-- DATA UNDER STUDY follows --

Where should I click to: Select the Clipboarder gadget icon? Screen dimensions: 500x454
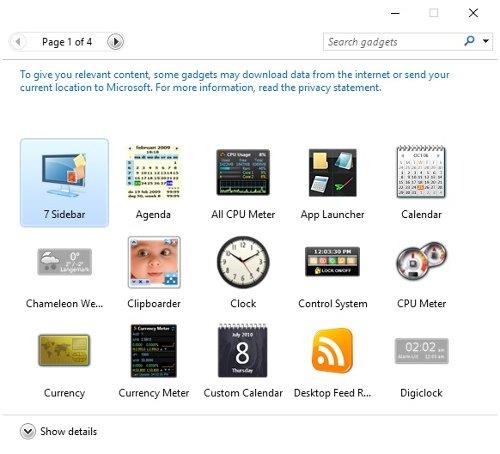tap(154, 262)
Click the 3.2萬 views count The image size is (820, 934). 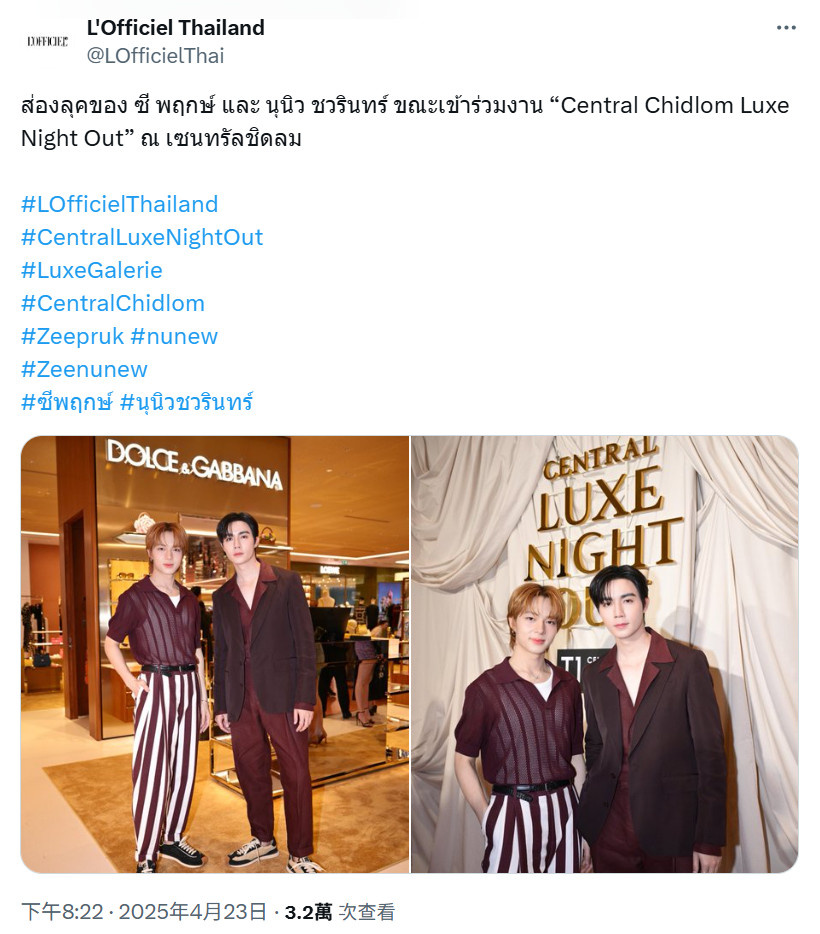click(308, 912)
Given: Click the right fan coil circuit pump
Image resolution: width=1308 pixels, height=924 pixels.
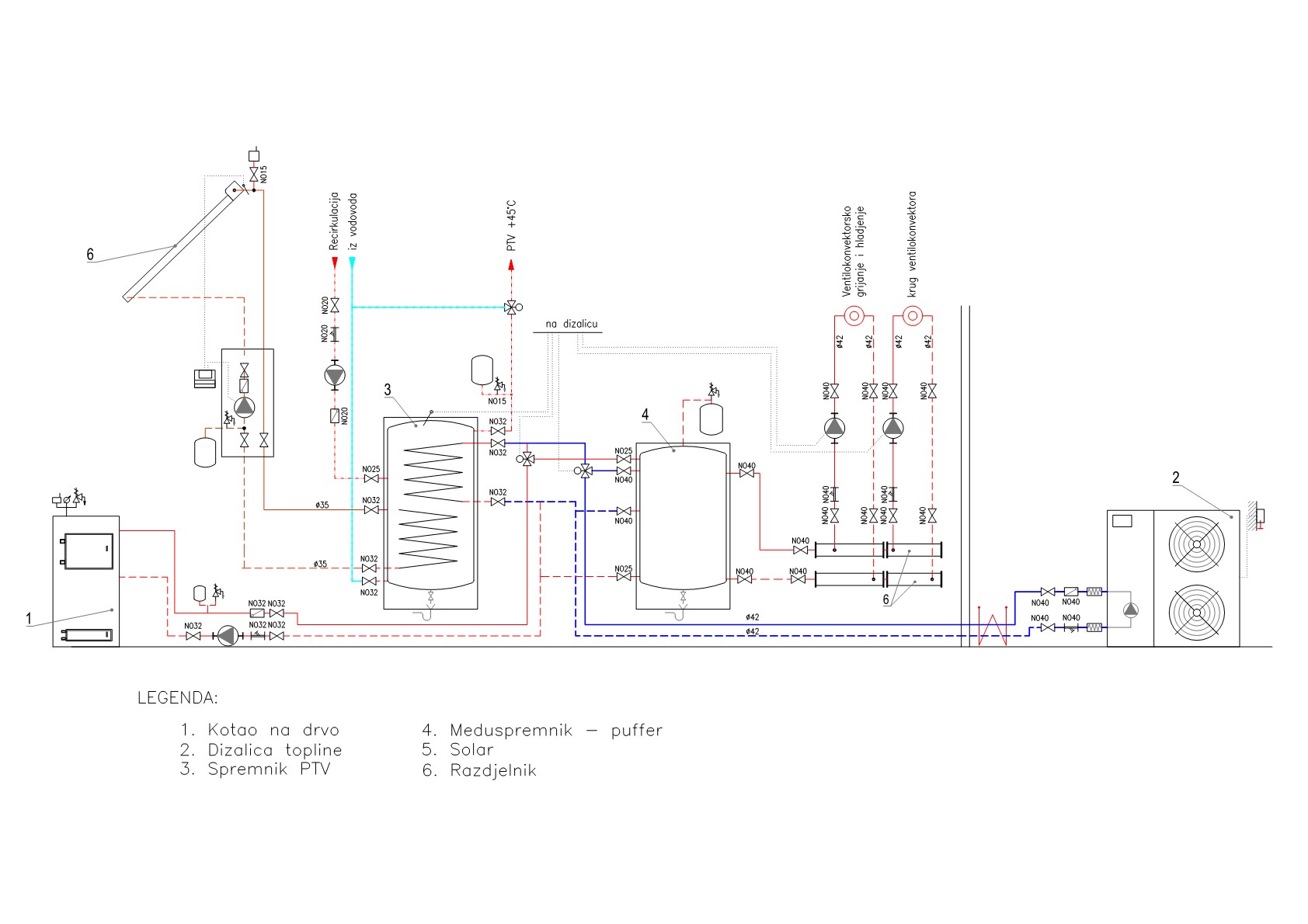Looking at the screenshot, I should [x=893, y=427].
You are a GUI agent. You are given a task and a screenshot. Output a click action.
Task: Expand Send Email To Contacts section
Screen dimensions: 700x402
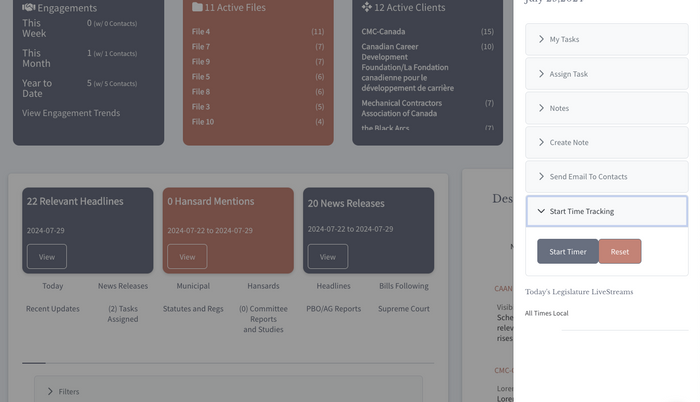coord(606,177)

-- DATA UNDER STUDY concluded --

* _ACTIVITY_:
Write out again, exactly, each line from the one with "Given: Click the right fan coil circuit pump" to the end of the entries. No pictures go in.

* _EXERCISE OUTPUT_:
Given: Click the right fan coil circuit pump
Image resolution: width=1308 pixels, height=924 pixels.
Looking at the screenshot, I should [x=893, y=427].
You are a GUI agent. You are given a task and a screenshot. Output a click action.
Task: Expand Send Email To Contacts section
Screen dimensions: 700x402
coord(606,177)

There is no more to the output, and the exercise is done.